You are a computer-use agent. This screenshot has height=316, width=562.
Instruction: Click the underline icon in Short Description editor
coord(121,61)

==

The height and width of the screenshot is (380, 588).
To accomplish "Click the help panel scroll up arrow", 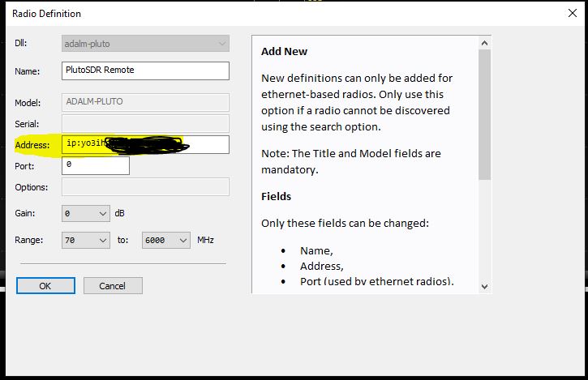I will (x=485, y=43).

▸ **What is needed**
Reproduce the data word for word, starting with the line that contains "You are a computer-use" and going on through the line that contains "coord(121,61)", with both of those lines included.

▸ **Answer to the task**
You are a computer-use agent. This screenshot has height=316, width=562.
Instruction: Click the underline icon in Short Description editor
coord(121,61)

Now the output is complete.